(Item coordinate data)

--------------------------------

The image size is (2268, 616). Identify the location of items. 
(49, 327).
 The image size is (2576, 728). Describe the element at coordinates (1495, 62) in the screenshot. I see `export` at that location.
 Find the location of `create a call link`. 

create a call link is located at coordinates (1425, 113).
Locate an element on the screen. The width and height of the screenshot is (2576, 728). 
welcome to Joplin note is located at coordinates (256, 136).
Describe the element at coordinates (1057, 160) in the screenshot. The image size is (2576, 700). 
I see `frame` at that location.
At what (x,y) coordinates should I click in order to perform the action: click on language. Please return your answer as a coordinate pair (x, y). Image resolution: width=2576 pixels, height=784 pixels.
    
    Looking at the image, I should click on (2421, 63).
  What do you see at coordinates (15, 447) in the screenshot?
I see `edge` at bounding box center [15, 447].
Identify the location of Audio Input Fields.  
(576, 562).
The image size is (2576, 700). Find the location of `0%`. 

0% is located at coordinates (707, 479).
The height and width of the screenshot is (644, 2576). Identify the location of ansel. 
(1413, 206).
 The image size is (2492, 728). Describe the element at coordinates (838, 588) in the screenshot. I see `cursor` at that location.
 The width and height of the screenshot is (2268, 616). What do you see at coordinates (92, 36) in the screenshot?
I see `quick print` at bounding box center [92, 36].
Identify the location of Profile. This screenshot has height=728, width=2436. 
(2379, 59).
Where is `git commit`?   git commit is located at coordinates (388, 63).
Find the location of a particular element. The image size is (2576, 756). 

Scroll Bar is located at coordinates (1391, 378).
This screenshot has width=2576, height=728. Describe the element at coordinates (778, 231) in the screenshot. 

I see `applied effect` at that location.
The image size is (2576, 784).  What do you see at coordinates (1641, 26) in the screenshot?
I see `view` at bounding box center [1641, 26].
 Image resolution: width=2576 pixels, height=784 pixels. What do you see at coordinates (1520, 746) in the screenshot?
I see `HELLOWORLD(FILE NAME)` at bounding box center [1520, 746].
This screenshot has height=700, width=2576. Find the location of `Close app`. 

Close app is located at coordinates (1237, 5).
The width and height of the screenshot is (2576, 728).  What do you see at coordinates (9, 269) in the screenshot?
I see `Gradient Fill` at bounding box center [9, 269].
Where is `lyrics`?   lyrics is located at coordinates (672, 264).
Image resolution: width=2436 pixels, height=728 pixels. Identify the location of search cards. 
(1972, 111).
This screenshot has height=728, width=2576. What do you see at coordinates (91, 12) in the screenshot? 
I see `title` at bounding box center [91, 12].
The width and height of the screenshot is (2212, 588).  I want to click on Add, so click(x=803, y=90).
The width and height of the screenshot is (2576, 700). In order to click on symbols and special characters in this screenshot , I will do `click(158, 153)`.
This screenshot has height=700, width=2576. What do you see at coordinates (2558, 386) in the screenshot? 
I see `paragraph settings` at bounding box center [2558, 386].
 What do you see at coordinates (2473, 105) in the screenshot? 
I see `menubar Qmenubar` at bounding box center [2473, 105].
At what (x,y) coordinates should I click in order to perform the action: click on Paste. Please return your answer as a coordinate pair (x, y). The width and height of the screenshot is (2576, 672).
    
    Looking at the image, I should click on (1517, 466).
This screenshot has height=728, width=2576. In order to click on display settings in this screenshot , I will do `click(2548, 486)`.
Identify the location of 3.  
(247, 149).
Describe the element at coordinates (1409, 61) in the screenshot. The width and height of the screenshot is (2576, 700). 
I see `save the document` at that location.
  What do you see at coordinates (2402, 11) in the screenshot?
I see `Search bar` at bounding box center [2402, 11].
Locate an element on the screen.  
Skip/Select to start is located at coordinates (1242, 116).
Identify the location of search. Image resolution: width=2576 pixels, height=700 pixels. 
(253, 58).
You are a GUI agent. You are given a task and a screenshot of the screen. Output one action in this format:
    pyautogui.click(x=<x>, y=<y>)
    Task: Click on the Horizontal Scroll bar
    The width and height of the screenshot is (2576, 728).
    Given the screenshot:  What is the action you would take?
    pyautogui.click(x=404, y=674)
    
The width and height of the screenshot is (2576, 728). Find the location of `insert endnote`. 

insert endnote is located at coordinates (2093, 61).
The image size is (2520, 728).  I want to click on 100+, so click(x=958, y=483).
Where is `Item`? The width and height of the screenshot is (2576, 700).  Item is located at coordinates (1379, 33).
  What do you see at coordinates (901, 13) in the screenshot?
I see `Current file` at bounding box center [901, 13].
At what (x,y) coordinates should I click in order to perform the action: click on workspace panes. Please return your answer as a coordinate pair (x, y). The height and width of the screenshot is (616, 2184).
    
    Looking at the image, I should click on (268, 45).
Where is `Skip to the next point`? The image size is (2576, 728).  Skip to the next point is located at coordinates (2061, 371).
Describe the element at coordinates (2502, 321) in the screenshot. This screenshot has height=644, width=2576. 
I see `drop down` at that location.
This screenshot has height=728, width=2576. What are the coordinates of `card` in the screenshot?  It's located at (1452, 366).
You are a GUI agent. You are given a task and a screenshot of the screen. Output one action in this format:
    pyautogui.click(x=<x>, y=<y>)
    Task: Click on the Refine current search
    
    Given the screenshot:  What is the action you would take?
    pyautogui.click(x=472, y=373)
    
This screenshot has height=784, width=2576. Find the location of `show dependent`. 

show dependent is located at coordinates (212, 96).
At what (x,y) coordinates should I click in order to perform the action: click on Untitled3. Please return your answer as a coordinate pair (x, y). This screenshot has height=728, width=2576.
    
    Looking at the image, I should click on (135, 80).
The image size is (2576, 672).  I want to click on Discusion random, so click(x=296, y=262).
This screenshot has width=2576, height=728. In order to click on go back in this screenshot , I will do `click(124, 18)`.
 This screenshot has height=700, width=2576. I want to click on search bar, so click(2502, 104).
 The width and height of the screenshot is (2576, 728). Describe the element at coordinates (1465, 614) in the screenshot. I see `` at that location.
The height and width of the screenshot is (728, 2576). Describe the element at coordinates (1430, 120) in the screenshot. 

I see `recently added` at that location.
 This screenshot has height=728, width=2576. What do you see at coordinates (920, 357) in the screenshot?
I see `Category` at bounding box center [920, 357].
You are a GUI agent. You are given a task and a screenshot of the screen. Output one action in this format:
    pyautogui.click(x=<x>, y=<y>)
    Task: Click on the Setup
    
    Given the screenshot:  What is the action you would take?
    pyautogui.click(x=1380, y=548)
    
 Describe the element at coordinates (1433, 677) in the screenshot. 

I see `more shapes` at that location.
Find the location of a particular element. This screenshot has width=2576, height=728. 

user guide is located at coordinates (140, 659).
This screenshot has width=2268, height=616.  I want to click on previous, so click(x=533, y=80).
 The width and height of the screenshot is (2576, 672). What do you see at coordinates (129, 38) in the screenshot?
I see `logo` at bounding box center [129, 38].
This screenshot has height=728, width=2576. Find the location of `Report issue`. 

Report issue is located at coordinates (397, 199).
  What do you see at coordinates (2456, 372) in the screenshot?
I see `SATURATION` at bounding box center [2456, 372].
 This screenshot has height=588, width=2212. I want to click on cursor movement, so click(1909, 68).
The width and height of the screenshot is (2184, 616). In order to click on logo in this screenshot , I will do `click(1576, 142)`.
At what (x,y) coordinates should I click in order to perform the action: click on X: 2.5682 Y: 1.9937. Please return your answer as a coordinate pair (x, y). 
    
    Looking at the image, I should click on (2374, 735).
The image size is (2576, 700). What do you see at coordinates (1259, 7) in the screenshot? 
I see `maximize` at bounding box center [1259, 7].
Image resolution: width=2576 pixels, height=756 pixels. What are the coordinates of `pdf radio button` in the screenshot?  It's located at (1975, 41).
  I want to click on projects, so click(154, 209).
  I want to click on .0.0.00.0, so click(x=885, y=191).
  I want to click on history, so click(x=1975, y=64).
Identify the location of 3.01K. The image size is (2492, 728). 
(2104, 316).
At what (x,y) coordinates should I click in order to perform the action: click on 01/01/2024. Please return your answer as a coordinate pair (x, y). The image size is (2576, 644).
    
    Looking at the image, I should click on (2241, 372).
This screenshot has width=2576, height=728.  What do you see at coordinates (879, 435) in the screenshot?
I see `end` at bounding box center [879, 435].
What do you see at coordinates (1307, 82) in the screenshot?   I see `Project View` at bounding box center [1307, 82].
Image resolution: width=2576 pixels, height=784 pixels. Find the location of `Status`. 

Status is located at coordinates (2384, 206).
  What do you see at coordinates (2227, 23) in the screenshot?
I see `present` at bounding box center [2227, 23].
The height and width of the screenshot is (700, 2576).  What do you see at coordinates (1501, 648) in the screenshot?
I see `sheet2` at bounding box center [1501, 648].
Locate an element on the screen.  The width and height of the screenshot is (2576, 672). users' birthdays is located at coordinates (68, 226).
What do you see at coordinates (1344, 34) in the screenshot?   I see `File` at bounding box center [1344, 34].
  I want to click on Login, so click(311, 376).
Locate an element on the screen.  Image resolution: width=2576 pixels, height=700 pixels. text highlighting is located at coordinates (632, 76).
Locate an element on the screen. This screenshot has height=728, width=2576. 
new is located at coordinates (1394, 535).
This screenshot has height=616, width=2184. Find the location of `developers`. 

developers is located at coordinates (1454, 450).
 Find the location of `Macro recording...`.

--------------------------------

GOAL OF THE EXERCISE
Quote the entries above word for word, from the line with "This screenshot has height=728, width=2576. Find" to the line with "This screenshot has height=588, width=2212.".

RESPONSE
This screenshot has height=728, width=2576. Find the location of `Report issue`. 

Report issue is located at coordinates (397, 199).
  What do you see at coordinates (2456, 372) in the screenshot?
I see `SATURATION` at bounding box center [2456, 372].
 This screenshot has height=588, width=2212. I want to click on cursor movement, so click(1909, 68).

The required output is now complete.